Curieux mystère : le dictateur arabe accuse souvent son peuple d'un crime qu'il finit par commettre lui-même. Explication : la menace islamiste et la lutte contre la montée de l'intégrisme religieux ont servi de seconde légitimité à de nombreux dictateurs arabes. Ils ont abusé et usé de Ben Laden pour s'acheter des armes en solde, refuser les élections et des successions, obtenir des alliances en Occident et stopper le tic-tac du temps. Cela a duré deux décennies. Mais que se passe-t-il quand un dictateur tombe ou vacille dans notre monde ? Il se met lui-même à ressembler à Ben Laden. Le premier de la série a été Saddam : tout près de la mort, il a laissé pousser une longue barbe, parla de Djihad contre l'envahisseur, lança des bips affolés vers le ciel qu'il n'aimait pas, prit un Coran et ne s'en sépara plus jamais pendant son long procès et jusqu'à la corde. A la fin mourant, il prononça cette profession de foi qui était presque un crime dans la bouche des islamistes qu'il détestait et tuait sans se fatiguer.

 La benladinisation des dictateurs arabes poussa le remake jusqu'au détail : Saddam s'est caché dans un trou comme Ben Laden dans les trous de Tora Bora et réclama les martyrs par les avions de l'Otan à défaut des avions du 11 septembre. Dans l'histoire de Saddam, on retrouve donc le fameux casting : les Américains, le pétrole, la barbe, le trou, le Coran, les avions.

 Des années plus tard, c'est le tour de Moubarak : lui n'a pas réussi à trouver un trou valable pour s'y cacher et la benladinisation a touché ses fils. Dans la cage du procès, le monde a vu l'un de ses deux fils exhibant ostensiblement le Coran, souvenir d'un Dieu retrouvé. Ce fut aussi le cas de Kadhafi. Lui qui a mangé des milliers d'islamistes, a fini par en réclamer l'héritage guerrier. Chassé de Tripoli, il fit de même qu'Oussama : il se cacha dans un trou, appela au Djihad, paya le pétrole comme Saddam et proclama son alliance avec Allah. Pour les effets spéciaux, c'est le fils de Kadhafi, le Seif El Islam qui laissa pousser la barbe donc. Et pour pousser encore plus l'identification involontaire, Kadhafi communique avec le reste du monde comme le fit Ben Laden : avec des enregistrements audio à identifier !

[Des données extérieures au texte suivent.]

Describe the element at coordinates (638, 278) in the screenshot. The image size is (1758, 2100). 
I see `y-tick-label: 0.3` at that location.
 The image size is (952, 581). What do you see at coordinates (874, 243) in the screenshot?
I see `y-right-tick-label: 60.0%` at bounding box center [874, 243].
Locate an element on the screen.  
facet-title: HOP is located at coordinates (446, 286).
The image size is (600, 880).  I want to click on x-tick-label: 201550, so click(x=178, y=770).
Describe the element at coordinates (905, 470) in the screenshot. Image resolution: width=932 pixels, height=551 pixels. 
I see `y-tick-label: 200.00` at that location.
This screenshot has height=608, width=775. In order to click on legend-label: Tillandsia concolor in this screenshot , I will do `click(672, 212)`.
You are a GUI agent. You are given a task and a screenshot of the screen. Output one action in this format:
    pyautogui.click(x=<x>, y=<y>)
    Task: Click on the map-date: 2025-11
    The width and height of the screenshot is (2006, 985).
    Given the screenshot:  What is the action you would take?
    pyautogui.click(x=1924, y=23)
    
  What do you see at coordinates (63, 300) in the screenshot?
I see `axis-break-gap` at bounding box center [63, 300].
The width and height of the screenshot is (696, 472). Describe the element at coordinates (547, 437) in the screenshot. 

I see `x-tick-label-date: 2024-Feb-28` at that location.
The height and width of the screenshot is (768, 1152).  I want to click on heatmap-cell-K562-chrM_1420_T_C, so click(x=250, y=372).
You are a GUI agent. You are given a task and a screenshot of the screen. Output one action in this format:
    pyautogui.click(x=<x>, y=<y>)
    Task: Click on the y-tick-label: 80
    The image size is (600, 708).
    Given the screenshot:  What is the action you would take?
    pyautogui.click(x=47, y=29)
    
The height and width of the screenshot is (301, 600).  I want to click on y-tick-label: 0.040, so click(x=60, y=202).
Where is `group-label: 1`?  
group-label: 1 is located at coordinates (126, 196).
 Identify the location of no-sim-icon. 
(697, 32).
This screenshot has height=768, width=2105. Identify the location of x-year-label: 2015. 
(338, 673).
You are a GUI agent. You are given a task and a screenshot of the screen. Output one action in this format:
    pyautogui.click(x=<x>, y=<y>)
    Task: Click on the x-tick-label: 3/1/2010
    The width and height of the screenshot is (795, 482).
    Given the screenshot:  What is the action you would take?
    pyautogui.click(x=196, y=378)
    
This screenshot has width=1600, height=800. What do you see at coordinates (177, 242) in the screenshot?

 Presque tous, la face contre la terre, jouent avec d'anciennes cartes : appels à libérer la Palestine, dénonciation de l'impérialisme pétrolier, alliances avec des systèmes tribaux réactivés, barbes et exemplaires du Coran à la main, Djihad à la bouche. Un vrai mystère donc qui ouvre le droit à d'immenses hypothèses de science-fiction : et si Ben Laden a seulement voulu être président à vie comme les dictateurs ? Et si les dictateurs étaient des Ben Laden depuis longtemps mais se cachaient sous la peau des ennemis de Ben Laden ? Et si l'un des effets secondaires du pétrole sur la peau était de faire pousser les barbes et cris ? A creuser. Quand on creuse dans un pays « arabe », on trouve toujours quelque chose. Ou quelqu'un.